[Dataset entries]

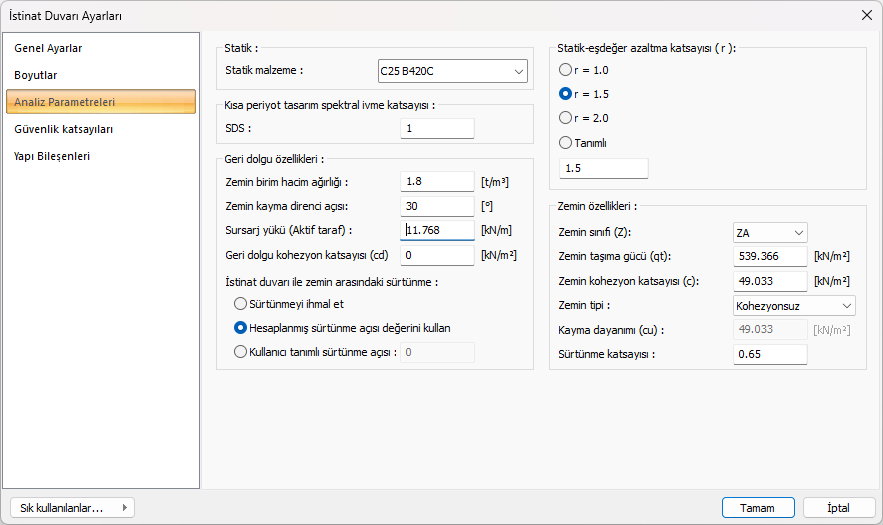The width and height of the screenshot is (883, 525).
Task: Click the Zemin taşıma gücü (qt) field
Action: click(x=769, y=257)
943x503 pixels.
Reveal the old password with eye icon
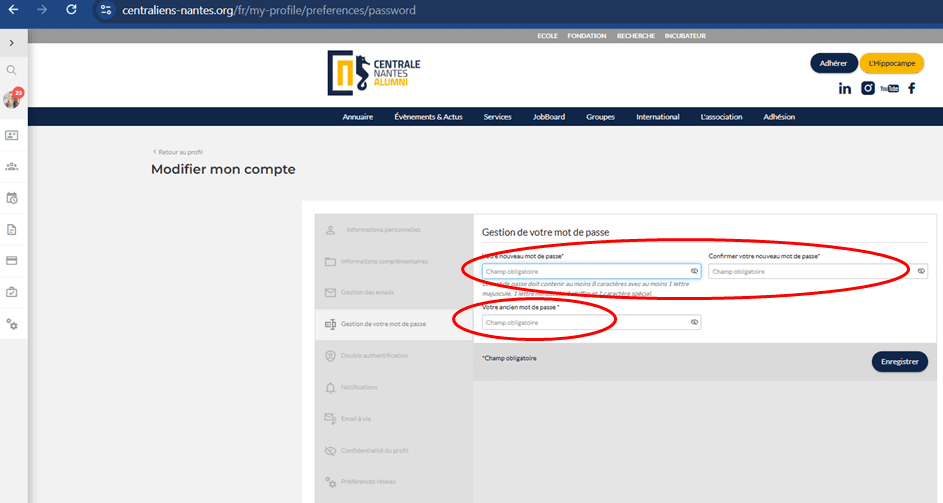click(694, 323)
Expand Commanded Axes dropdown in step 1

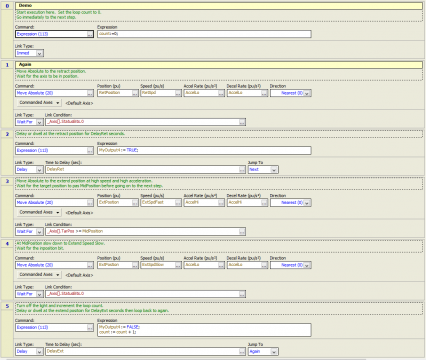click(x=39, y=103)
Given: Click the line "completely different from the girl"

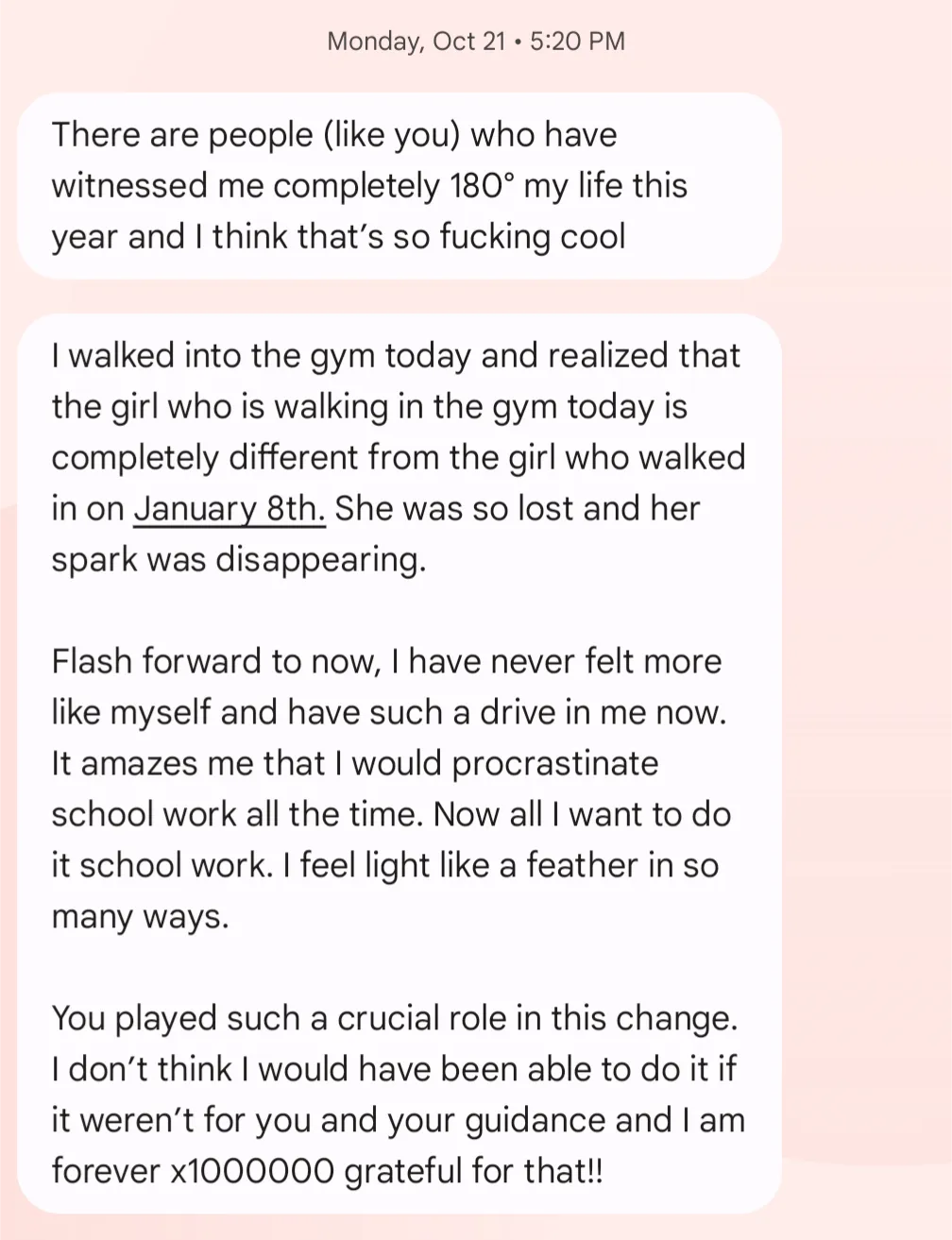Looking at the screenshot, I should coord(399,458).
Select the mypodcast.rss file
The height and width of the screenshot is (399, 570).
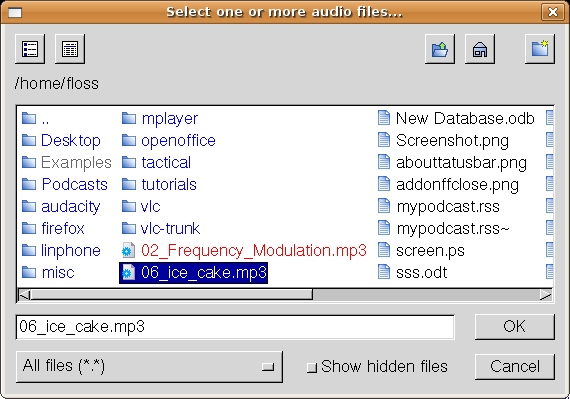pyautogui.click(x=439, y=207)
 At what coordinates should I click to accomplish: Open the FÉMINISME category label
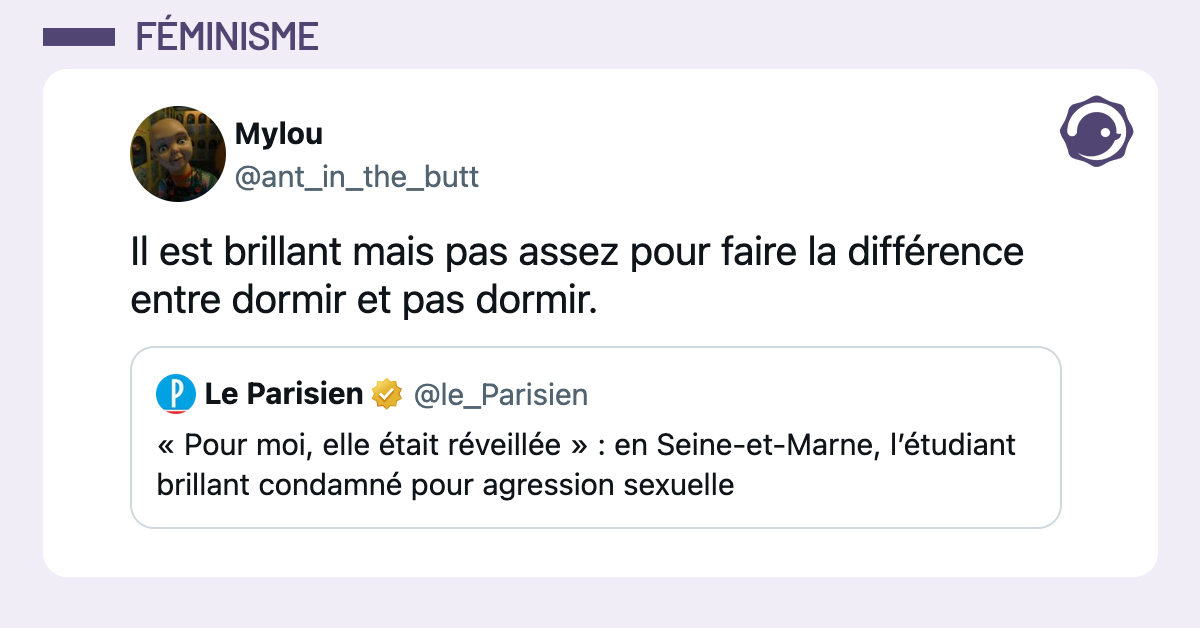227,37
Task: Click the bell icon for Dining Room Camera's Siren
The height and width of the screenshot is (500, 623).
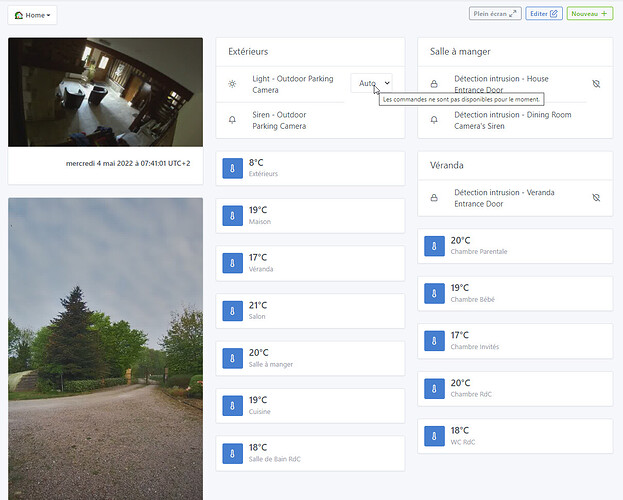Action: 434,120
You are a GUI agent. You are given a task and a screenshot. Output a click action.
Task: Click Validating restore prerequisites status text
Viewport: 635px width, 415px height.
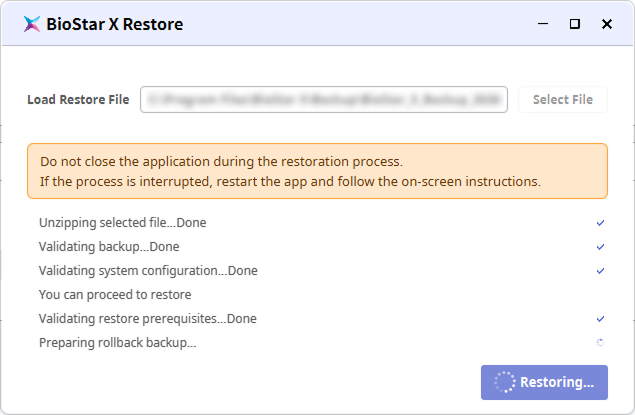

**WHAT TO WORK ON:** When you reach the line with "943x503 pixels." in the records above, begin repeating the lines exactly, and stop after the line with "Task: Click the bell". Skip all pictures.

**WRITTEN RESPONSE:**
943x503 pixels.
Reveal the old password with eye icon
click(694, 323)
Expand Commanded Axes dropdown in step 1

click(x=39, y=103)
Given: Click the line "completely different from the girl"

Looking at the screenshot, I should coord(399,458).
Select the mypodcast.rss file
The height and width of the screenshot is (399, 570).
pyautogui.click(x=439, y=207)
 At what coordinates should I click to accomplish: Open the FÉMINISME category label
227,37
Task: Click the bell icon for Dining Room Camera's Siren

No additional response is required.